**Provided passage:**
--

View Full Version : Moats
Evening all :beam:
Not sure if this is the right section to post this, but here goes.
I was siegeing a castle yesterday, and seeing all those men with ladders and siege towers trundling along on tiny wheels made me wonder; what DID they do when they seiged a castle with a moat?
Obviously they could starve them out, but how would you get a victory by force? I mean, boats seems the logical answer, but then how do you get up the walls from them boats? Surely any troops in them would be (haha) sitting ducks to the defenders.
My apologies in advance is some poor, over worked Moderator has to move this thread.
Pete
Quick floating bridges made up of sort of rafts were used most of the times I believe. It was risky, and nearly as bad using boats\rafts, but then the besiegers more often than not had numerical advantage too.
Yaropolk
06-30-2008, 17:09
usually they filled in the moat with dirt and crossed the dirt bridge
Prince Cobra
07-09-2008, 16:44
Evening all :beam:
Not sure if this is the right section to post this, but here goes.
I was siegeing a castle yesterday, and seeing all those men with ladders and siege towers trundling along on tiny wheels made me wonder; what DID they do when they seiged a castle with a moat?

--

**Raw data:**

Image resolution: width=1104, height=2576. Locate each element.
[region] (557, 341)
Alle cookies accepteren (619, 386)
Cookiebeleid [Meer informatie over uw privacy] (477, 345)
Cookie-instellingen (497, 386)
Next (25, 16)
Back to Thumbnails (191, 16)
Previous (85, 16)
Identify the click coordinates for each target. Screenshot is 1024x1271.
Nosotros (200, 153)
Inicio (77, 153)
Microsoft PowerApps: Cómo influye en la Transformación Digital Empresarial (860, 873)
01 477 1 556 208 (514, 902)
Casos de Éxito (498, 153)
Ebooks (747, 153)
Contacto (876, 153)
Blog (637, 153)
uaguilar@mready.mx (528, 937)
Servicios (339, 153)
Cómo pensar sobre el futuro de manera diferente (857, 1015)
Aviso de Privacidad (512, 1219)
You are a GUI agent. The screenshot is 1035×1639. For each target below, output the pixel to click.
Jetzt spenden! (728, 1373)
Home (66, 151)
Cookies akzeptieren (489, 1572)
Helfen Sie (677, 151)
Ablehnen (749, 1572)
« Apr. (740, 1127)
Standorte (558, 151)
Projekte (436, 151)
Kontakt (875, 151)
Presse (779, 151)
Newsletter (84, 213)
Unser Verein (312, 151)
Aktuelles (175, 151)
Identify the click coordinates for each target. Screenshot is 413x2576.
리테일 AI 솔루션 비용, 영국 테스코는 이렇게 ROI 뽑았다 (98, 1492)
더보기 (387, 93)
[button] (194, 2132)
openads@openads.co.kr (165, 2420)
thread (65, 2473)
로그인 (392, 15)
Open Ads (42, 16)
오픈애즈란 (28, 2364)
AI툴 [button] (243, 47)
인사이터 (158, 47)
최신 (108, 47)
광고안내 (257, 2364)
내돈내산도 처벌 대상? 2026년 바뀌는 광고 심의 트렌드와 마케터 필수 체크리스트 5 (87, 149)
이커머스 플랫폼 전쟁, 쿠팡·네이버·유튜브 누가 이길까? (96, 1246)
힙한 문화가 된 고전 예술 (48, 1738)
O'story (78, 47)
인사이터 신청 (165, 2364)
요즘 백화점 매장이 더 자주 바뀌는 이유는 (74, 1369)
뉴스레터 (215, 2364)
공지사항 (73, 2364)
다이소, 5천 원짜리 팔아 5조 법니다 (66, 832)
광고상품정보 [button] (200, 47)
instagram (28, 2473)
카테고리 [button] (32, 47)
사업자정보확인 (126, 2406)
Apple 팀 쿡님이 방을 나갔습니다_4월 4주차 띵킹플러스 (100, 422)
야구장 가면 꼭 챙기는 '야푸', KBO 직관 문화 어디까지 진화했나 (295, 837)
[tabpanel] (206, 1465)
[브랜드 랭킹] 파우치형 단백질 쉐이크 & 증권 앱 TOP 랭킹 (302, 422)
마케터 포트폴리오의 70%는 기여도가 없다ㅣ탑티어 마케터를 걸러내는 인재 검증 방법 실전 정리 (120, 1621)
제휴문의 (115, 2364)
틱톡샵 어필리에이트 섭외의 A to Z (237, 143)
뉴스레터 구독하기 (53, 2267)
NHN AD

--

**Aim:** According to the forum thread about moats, what advantage did besiegers more often than not have? Answer using only the forum thread about moats.

**Answer to the task:** They usually had a numerical advantage.